In Memoriam: Dr. John G. (Jack) Weihaupt, 1930-2014

Published: Oct. 21, 2014

Dr. John G. Weihaupt standing in front of a treeDr. John G. (Jack) Weihaupt, came to the University of Colorado Denver in 1982 as Vice Chancellor for Academic Affairs. After completing his term in that office, he worked in his home department (Geography and Environmental Sciences) as Professor of Geology until his retirement in 2007. Jack, a graduate of the University of Wisconsin, was a geophysicist and geologist who lived or traveled in some fifty nations, and conducted geological, geophysical, and geographic explorations in the Arctic, Canada, Chile, and Antarctica. As a member of the Antarctic Victoria Land Traverse in 1959-1960, Dr. Weihaupt's eight man team consisting of American, Dutch, French, and New Zealand mountaineer scientists, was commissioned by the United States National Science Foundation to conduct a four month 2,400 kilometer journey into the unexplored hinterland of East Antarctica.

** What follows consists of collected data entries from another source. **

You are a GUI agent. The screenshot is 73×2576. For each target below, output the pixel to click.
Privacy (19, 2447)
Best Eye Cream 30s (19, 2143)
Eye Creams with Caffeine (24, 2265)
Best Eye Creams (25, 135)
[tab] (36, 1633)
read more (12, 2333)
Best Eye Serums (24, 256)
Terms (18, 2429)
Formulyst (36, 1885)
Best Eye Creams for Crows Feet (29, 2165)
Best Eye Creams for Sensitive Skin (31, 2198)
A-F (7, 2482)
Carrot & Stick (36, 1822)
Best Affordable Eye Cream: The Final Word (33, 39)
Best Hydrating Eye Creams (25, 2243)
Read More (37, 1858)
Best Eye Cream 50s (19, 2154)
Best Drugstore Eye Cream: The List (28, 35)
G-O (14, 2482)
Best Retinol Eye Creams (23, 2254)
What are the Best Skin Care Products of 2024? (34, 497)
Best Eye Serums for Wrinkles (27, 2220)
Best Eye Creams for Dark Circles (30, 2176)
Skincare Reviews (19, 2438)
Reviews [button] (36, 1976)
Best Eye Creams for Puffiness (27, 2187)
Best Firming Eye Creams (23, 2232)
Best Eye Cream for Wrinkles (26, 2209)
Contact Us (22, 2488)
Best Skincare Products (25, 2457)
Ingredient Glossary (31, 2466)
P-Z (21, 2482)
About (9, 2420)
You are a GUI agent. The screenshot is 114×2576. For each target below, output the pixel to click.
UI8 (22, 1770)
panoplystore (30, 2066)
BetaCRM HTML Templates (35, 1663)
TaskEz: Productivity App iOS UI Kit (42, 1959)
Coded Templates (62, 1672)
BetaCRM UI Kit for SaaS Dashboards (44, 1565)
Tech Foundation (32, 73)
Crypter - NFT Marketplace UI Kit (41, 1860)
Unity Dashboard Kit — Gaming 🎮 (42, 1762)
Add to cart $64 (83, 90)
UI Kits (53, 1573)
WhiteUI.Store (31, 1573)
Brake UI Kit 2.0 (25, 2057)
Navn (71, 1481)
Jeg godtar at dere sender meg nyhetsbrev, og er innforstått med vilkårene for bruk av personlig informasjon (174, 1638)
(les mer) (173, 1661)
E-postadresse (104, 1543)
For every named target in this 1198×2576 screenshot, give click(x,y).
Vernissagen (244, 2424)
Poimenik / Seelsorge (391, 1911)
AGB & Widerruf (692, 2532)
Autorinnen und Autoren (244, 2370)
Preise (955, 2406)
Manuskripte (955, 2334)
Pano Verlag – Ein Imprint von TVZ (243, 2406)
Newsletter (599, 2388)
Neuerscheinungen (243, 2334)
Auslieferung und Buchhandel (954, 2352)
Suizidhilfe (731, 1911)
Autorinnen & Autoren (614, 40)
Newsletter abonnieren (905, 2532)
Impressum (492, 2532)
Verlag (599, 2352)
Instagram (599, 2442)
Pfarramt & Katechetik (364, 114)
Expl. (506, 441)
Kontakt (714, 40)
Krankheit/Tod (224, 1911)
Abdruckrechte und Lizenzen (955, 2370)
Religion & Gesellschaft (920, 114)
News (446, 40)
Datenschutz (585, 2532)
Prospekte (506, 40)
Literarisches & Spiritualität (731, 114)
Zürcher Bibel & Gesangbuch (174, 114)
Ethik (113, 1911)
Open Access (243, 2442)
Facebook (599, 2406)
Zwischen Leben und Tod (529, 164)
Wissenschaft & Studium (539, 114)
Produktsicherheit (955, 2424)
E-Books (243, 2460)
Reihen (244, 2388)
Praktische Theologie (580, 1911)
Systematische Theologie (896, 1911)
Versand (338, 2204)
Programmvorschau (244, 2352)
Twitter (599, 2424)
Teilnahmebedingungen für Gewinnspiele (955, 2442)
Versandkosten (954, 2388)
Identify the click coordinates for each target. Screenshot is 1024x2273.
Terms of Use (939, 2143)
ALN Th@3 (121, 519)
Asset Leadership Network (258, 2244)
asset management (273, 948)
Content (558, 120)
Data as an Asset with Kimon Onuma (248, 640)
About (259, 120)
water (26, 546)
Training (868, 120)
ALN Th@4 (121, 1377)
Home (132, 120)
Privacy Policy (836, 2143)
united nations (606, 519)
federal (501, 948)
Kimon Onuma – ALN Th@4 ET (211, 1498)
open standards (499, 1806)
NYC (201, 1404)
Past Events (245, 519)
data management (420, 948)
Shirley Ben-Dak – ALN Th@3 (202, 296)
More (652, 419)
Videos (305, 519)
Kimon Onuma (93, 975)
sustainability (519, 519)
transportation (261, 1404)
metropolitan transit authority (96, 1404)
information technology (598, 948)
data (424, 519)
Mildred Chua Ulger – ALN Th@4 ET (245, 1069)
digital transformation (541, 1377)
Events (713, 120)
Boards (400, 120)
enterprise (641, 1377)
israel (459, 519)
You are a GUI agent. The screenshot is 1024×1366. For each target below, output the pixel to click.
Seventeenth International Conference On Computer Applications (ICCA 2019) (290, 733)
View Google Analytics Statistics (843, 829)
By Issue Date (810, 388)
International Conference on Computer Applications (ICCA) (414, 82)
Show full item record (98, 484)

As a result of that exploration, Dr. Weihaupt, with his colleague Dr. Frans G. Van der Hoeven of The Netherlands, is credited with the discovery of the 400 x 1200 kilometer Wilkes Subglacial Basin.  Dr. Weihaupt is also credited with the discovery of the Wilkes Land Gravity Anomaly, potentially the largest meteorite impact crater on the planet. On the basis of ice cores recovered by Dr. Weihaupt and Dr. Van der Hoeven, their team member and colleague Dr. Claude Lorius of France, now a Member of the French Academy of Sciences, is credited with providing the first scientific evidence for Earth's contemporary global warming. Since his retirement in 2007, Dr. Weihaupt had continued his research, publishing a number of papers and books. At the time of his death he and his coauthors were completing three manuscripts, two of which have been accepted for publication. Jack is survived by his wife Audrey.